Keine Antwort in Sicht
Eine Antwort auf die Frage, wie lang ihr Schwebezustand dauert, ist nicht in Sicht. Nach Angaben des Innenministeriums vertraut Luxemburg darauf, dass die Asylagentur der Europäischen Union die Lage in Syrien unter den neuen Machthabern einschätzt. „Bis dahin bleibt die Bearbeitung der Asylanträge ausgesetzt“, heißt es vom Ministerium.
Rund 860 Menschen warteten derzeit auf einen Bescheid.
Das Ministerium betont, dass etwa die Hälfte der von der Aussetzung betroffenen Asylbewerber im Rahmen einer Familienzusammenführung nach Luxemburg gereist sei.
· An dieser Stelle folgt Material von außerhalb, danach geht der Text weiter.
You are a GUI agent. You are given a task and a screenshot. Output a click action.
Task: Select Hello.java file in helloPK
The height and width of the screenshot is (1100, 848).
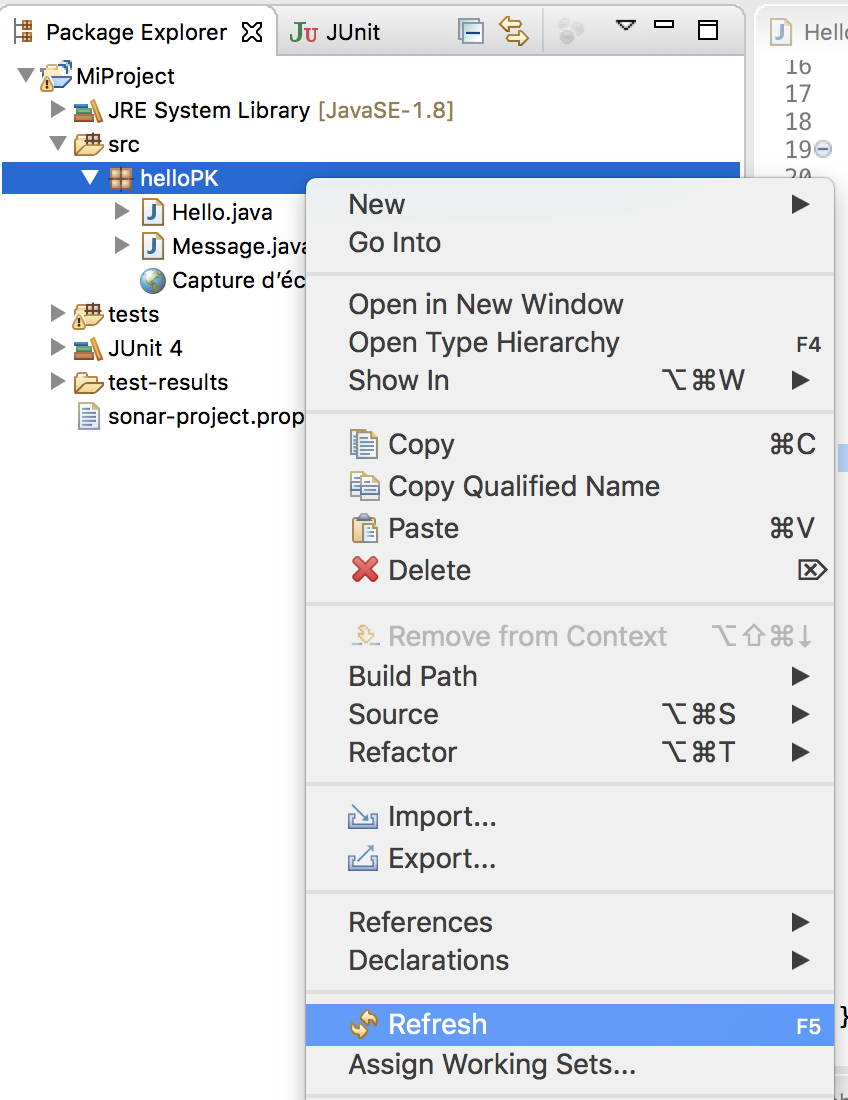click(221, 212)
„Anstatt den ihnen zustehenden Aufenthaltstitel zu beantragen, haben sie es jedoch bevorzugt, einen Asylantrag zu stellen. Sie können jederzeit auf diesen Asylantrag verzichten und ihren Aufenthaltstitel beantragen“, so das Innenministerium. Haneen sagt hingegen, dass die Verfahren für eine Familienzusammenführung langatmig und kompliziert seien.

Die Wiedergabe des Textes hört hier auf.